→ DATA TO EXAMINE
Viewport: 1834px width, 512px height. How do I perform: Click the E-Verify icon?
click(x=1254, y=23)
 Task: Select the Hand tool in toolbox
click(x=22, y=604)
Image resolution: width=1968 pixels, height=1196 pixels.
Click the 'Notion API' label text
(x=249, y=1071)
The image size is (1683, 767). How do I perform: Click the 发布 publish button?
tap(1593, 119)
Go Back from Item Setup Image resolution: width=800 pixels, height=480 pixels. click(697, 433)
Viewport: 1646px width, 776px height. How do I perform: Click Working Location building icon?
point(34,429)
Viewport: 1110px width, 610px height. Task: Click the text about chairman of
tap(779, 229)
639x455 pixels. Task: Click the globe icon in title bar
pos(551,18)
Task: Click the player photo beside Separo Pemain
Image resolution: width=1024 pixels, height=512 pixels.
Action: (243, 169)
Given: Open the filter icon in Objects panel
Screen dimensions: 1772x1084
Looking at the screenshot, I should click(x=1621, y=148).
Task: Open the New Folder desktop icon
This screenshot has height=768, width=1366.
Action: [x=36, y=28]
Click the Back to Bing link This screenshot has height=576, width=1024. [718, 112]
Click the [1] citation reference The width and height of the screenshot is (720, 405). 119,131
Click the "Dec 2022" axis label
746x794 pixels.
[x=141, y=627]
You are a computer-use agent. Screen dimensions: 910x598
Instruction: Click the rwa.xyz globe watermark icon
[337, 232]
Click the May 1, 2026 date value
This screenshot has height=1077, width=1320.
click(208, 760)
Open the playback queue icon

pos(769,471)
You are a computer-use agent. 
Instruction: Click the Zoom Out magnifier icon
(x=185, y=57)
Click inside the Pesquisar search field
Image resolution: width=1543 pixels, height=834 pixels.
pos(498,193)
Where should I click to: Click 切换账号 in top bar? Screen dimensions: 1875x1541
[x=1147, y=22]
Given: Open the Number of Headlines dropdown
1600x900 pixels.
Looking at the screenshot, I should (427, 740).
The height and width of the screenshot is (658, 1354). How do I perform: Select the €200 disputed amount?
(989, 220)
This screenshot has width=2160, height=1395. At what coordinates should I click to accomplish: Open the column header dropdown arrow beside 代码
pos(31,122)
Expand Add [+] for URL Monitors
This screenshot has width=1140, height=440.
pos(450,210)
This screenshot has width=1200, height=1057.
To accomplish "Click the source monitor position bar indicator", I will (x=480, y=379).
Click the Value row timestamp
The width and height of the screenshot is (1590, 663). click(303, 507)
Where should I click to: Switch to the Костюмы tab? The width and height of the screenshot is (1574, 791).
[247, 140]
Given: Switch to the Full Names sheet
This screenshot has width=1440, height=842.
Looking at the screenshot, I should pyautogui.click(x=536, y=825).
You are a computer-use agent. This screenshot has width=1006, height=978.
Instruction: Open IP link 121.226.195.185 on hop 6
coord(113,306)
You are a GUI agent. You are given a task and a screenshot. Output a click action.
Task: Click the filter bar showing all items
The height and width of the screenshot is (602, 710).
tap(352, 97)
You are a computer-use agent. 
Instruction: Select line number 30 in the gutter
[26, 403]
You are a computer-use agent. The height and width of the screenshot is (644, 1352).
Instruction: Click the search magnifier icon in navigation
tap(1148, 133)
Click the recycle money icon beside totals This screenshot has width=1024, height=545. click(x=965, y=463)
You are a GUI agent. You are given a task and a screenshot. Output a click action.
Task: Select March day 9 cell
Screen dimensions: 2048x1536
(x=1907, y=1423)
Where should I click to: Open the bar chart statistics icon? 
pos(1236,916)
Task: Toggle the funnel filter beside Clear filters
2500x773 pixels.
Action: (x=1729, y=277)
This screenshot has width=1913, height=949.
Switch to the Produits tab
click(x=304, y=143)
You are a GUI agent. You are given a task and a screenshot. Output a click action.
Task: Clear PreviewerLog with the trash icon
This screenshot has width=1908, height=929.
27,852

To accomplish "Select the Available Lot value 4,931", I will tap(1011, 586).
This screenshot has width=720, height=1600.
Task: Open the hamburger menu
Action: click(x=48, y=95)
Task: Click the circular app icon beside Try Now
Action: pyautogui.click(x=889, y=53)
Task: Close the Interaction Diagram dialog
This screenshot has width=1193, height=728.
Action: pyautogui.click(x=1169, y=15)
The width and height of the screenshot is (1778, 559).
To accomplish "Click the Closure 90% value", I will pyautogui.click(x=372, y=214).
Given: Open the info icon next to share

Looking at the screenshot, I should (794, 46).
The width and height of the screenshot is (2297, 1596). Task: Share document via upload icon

→ WHAT TO DO
Going back to the entries above, set down exactly the lines that begin at the one with "Viewport: 1646px width, 776px" and end at the one with "Given: Open the Number of Headlines dropdown", both included, and nothing else.

→ RESPONSE AREA
Viewport: 1646px width, 776px height. How do I perform: Click Working Location building icon?
point(34,429)
Viewport: 1110px width, 610px height. Task: Click the text about chairman of
tap(779, 229)
639x455 pixels. Task: Click the globe icon in title bar
pos(551,18)
Task: Click the player photo beside Separo Pemain
Image resolution: width=1024 pixels, height=512 pixels.
Action: (243, 169)
Given: Open the filter icon in Objects panel
Screen dimensions: 1772x1084
Looking at the screenshot, I should click(x=1621, y=148).
Task: Open the New Folder desktop icon
This screenshot has height=768, width=1366.
Action: [x=36, y=28]
Click the Back to Bing link This screenshot has height=576, width=1024. [718, 112]
Click the [1] citation reference The width and height of the screenshot is (720, 405). 119,131
Click the "Dec 2022" axis label
746x794 pixels.
[x=141, y=627]
You are a computer-use agent. Screen dimensions: 910x598
Instruction: Click the rwa.xyz globe watermark icon
[337, 232]
Click the May 1, 2026 date value
This screenshot has height=1077, width=1320.
click(208, 760)
Open the playback queue icon

pos(769,471)
You are a computer-use agent. 
Instruction: Click the Zoom Out magnifier icon
(x=185, y=57)
Click inside the Pesquisar search field
Image resolution: width=1543 pixels, height=834 pixels.
pos(498,193)
Where should I click to: Click 切换账号 in top bar? Screen dimensions: 1875x1541
[x=1147, y=22]
Given: Open the Number of Headlines dropdown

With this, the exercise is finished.